TRAVAIL À FAIRE:
**a)** Répondez à ces questions sur l'extrait de schéma de base de données :
(i) Quel modèle de nommage s'applique à un index unique ?
(ii) De quoi provient l'extension vector, et quelle version est indiquée ?
(iii) Quelles valeurs le champ level de la table regions accepte-t-il ?
**b)** Recopiez fidèlement l'extrait de schéma de base de données en commençant par « Multi-pays : champ » et en allant jusqu'à « version >= 0.7). » inclus.
**c)** Prolongez l'extrait de schéma de base de données à partir de l'endroit où il s'arrête.
┌─ EXTRAIT DU DOCUMENT
Multi-pays : champ country (ISO 3166-1 alpha-2 lowercase, par exemple fr, de, it) sur politicians, parties, functions, regions. Index sur country partout.
Index naming : ix_<table>_<col1>_<col2> ou ux_<table>_<col> pour unique.

2. Extensions requises

create extension if not exists "uuid-ossp";
create extension if not exists "pgcrypto";
create extension if not exists "pg_trgm";
create extension if not exists "vector";

vector provient de pgvector (préinstallé sur Supabase Pro, version >= 0.7).

3. Tables référentiel

3.1 `regions`

create table regions (
  id uuid primary key default gen_random_uuid(),
  country text not null check (country ~ '^[a-z]{2}$'),
  level text not null check (level in ('country', 'region', 'department', 'city', 'european')),
  name text not null,
  slug text not null,
  insee_code text null,
  parent_region_id uuid null references regions(id) on delete set null,
  geojson jsonb null,
  created_at timestamptz not null default now(),
  updated_at timestamptz not null default now(),
  deleted_at timestamptz null,
  constraint ux_regions_country_slug unique (country, slug)
└─
┌─ DONNÉES FOURNIES
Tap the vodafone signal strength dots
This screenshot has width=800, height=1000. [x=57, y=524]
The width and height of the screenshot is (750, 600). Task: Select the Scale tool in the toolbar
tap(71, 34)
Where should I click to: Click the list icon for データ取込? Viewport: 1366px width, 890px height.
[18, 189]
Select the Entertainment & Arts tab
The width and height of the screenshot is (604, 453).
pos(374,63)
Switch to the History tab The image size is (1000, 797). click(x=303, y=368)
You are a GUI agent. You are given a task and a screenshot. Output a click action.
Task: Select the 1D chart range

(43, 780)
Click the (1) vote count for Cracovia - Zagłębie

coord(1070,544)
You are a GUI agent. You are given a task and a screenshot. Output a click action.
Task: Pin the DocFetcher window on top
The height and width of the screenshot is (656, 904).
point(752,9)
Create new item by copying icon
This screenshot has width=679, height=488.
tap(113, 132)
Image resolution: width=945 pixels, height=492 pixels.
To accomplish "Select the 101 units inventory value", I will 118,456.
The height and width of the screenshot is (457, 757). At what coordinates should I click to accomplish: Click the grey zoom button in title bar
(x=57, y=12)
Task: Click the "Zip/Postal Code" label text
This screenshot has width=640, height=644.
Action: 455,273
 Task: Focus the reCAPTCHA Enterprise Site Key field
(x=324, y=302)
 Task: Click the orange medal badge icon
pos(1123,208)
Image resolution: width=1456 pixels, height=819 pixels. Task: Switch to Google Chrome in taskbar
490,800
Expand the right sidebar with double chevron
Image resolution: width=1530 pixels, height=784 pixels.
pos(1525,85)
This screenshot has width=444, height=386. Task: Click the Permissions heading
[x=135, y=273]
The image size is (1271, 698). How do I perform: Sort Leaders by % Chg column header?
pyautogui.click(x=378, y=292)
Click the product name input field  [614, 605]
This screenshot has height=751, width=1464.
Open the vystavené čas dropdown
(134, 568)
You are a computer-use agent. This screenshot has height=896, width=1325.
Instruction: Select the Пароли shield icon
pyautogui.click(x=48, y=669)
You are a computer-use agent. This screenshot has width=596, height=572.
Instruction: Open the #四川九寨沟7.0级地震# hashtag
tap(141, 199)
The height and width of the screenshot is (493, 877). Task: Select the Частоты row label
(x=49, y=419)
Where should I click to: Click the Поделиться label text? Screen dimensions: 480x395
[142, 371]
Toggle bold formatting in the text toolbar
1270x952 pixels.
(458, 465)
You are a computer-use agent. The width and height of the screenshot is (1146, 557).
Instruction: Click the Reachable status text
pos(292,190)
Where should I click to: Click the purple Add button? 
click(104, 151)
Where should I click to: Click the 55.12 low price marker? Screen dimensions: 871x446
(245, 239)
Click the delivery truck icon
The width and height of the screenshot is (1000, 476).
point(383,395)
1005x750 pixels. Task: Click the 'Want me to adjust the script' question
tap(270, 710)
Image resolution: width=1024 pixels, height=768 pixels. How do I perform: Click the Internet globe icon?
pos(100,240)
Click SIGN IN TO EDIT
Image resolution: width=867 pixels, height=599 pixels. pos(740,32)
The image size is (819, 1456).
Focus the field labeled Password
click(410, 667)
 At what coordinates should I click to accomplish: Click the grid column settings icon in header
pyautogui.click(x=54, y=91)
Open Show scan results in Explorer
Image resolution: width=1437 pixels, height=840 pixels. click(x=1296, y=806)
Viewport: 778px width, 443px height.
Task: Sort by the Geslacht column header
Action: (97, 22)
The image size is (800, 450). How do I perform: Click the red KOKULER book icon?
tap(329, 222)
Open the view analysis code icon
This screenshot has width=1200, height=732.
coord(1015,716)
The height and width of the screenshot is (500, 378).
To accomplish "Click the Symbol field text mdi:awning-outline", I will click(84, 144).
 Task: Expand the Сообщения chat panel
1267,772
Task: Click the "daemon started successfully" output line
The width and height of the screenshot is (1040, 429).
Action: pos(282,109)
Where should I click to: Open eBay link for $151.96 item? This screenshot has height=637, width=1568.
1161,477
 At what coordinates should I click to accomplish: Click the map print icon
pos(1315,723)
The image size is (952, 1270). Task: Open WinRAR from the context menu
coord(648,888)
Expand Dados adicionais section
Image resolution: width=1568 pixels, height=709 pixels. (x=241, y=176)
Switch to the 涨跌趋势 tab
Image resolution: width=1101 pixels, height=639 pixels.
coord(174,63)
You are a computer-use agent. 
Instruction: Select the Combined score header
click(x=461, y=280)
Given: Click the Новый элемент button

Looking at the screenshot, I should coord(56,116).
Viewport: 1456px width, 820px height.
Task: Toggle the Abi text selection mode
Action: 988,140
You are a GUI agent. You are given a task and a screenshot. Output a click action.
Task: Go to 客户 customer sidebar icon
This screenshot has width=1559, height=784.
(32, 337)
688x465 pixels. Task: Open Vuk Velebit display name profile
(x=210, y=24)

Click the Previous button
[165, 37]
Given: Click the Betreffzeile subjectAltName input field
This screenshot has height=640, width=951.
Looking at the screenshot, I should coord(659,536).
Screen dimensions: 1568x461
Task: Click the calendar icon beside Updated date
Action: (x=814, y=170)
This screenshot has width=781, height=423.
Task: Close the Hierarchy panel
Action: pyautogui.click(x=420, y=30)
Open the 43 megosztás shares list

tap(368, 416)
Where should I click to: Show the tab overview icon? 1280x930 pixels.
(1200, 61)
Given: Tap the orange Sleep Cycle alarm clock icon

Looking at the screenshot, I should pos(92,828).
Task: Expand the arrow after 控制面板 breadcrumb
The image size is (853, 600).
└─
RÉPONSES:
**a)**
(i) ux_<table>_<col>
(ii) De pgvector, préinstallé sur Supabase Pro, en version >= 0.7.
(iii) 'country', 'region', 'department', 'city' et 'european'.

**b)**
Multi-pays : champ country (ISO 3166-1 alpha-2 lowercase, par exemple fr, de, it) sur politicians, parties, functions, regions. Index sur country partout.
Index naming : ix_<table>_<col1>_<col2> ou ux_<table>_<col> pour unique.

2. Extensions requises

create extension if not exists "uuid-ossp";
create extension if not exists "pgcrypto";
create extension if not exists "pg_trgm";
create extension if not exists "vector";

vector provient de pgvector (préinstallé sur Supabase Pro, version >= 0.7).

**c)**
);

create index ix_regions_country_level on regions (country, level) where deleted_at is null;
create index ix_regions_parent on regions (parent_region_id) where deleted_at is null;

3.2 `parties`

create table parties (
  id uuid primary key default gen_random_uuid(),
  country text not null check (country ~ '^[a-z]{2}$'),
  name text not null,
  short_name text null,
  slug text not null,
  political_family text null check (
    political_family is null or political_family in (
      'far_left', 'left', 'green', 'center_left',
      'center', 'center_right', 'right', 'far_right',
      'regionalist', 'other'
    )
  ),
  founded_at date null,
  dissolved_at date null,
  parent_party_id uuid null references parties(id) on delete set null,
  color_hex text null check (color_hex is null or color_hex ~ '^#[0-9a-fA-F]{6}$'),
  wikidata_id text null,
  created_at timestamptz not null default now(),
  updated_at timestamptz not null default now(),
  deleted_at timestamptz null,
  constraint ux_parties_country_slug unique (country, slug)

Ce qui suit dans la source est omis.